In besonderer Weise tritt die Ekklesiologie als Angelpunkt im Gespräch mit Barth hervor. Es zeigt sich ein höchst spannungsvolles Verhältnis, in dem Barth – wie Bender ausführt – eine Ekklesiologie in den Blick rückt, die evangelikale Kennzeichen trägt, aber eben als solche in einer evangelischen Ekklesiologie zu entfalten ist.43 Keith L. Johnson zeigt dann (in der Diskussion mit Reinhard Hütter44) insbesondere, inwiefern bei Barth eine Ekklesiologie zu finden ist, die sich für eine evangelikale Rezeption anbietet. Sie entspricht vor allem dadurch einer evangelikalen Ausrichtung, dass sie die Sendung der Kirche in die Welt darin bewahrt, dass Gottes Handeln nicht in der Kirche und als Kirche präsent wird, sondern in der missionarischen Aktivität der Kirche. Zugleich aber – das ist auf der anderen Seite festzuhalten – ist dies an das bestimmte Tun gebunden, das die Kirche ausmacht: die Verkündigung des Wortes Gottes. Diese Ekklesiologie, die durchaus eine sichtbare, wirkliche Kirche in den Blick fasst, sofern sie sich auf die sichtbaren Kennzeichen der Kirche bezieht, ist weder auf die Präsenz Gottes in der Kirche fixiert, noch löst sie die sichtbare Kirche in nicht fassbare Vorgänge auf. So steht sie zwischen einer römisch-katholischen Kirchenzentrierung und einem evangelikalen ekklesiologischen Defizit. Von hier aus ergeben sich tragfähige Folgerungen für den Zusammenhang von Kirche und Ethik und für das Verständnis von »Kirche und Öffentlichkeit«. Das wird hier nicht mehr ausgeführt, aber in einem Beitrag von Todd V. Cioffi – im Vergleich von Karl Barth und Stanley Hauerwas – zur Sprache gebracht.45
Die evangelikale Rezeption von Barth ist auch von der Kritik van Tils an Barth tangiert, der mit seinem 1946 erschienenen Werk »The New Modernism. An Appraisal of the Theology of Barth and Brunner«46 den grundlegenden Vorwurf eines Modernismus in Barth erhoben hat und Barth auch in der Nähe eines liberalen Universalismus gesehen hat.47 Es liegt nahe, diese besondere Kontroverse mit der gegenwärtigen Diskussion um Barth in seinem Verhältnis zu »Moderne« und »Postmoderne« zu verbinden. Das Ineinander von Gotteslehre und Christologie, das für die reformierte Theologie zum Angelpunkt der Kontroverse wurde, ist zugleich das Problem dafür, in welcher kritischen Spannung Barths Darstellung der Dogmatik gegenüber der Logik von »Moderne und Postmoderne« zu sehen ist. Ist es eher eine Theologie, die ihre Logik bei aller Dialektik auf das eine agierende »Subjekt« fokussiert und damit in der Logik der Moderne bleibt, oder wird dies doch von einer anderen Disposition und Dramatik umschlossen oder getragen?

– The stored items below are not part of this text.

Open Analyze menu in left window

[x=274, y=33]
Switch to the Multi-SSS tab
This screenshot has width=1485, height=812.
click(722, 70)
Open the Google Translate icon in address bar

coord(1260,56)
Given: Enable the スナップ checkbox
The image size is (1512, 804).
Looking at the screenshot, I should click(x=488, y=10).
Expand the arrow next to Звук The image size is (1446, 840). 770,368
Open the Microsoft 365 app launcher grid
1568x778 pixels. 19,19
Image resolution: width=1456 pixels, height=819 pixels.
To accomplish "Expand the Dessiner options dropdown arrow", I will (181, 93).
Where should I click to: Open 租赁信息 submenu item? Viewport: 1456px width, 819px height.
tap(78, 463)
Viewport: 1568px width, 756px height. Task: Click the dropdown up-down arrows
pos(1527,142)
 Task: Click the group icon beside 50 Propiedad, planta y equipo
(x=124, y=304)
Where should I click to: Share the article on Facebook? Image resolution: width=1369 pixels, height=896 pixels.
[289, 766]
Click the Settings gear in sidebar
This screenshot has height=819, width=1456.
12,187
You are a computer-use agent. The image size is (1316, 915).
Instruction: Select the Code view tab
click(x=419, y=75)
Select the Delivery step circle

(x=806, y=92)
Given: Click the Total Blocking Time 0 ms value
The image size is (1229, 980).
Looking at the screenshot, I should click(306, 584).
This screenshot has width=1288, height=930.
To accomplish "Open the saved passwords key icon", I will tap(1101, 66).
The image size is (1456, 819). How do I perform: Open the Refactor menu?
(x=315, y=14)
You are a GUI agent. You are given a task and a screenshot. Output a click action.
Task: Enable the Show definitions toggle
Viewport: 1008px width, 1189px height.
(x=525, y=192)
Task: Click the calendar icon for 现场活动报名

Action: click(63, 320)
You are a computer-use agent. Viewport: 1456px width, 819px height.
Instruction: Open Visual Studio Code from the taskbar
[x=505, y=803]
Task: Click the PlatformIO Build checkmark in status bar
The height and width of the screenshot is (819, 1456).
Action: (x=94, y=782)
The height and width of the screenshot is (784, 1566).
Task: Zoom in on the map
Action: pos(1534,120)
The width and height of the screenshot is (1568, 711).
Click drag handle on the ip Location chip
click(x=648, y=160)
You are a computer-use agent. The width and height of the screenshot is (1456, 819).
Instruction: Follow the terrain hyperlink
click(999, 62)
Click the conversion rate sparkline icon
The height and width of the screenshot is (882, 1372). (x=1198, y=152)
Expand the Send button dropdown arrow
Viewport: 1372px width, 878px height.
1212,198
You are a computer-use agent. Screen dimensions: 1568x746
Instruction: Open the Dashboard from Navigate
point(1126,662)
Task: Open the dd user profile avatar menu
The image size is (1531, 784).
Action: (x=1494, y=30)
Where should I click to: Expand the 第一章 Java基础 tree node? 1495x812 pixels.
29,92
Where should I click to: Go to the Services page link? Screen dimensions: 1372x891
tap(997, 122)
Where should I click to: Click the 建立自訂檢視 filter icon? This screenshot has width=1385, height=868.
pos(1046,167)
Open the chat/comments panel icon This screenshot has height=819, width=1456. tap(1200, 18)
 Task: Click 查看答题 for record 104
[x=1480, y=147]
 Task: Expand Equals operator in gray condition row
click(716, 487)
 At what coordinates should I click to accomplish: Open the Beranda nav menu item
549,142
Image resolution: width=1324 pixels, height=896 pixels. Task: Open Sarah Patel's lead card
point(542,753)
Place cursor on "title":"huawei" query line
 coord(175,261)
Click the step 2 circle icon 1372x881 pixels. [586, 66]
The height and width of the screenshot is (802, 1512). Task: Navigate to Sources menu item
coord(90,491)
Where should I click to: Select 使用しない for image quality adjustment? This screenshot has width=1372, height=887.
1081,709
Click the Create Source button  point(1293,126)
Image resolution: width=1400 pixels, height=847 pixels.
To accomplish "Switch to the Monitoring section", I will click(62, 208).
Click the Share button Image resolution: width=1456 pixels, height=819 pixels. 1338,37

Das betrifft nicht zuletzt die Fassung der Trinitätslehre, die die ewige Gottheit Christi hervorhebt, und die damit verbundenen Konsequenzen, die dann auch die Ethik betreffen. So stellt Todd V. Cioffi Stanley Hauerwas’ Darstellung der theologischen Ethik als kirchlicher Ethik Barth gegenüber, indem er verschiedene Fassungen der politischen Theologie bzw. einer politischen Ethik beobachtet.48 Auf der einen Seite (Barth) kommt eine politische Theologie zur Geltung, die die »Welt« und auch den »Staat« unter dem Regiment Gottes und Christi sieht, und auf der anderen Seite (Hauerwas) eine politische Ethik, die in der Perspektive des christlichen Zeugnisses verbleibt und von daher auf den »Staat« blickt.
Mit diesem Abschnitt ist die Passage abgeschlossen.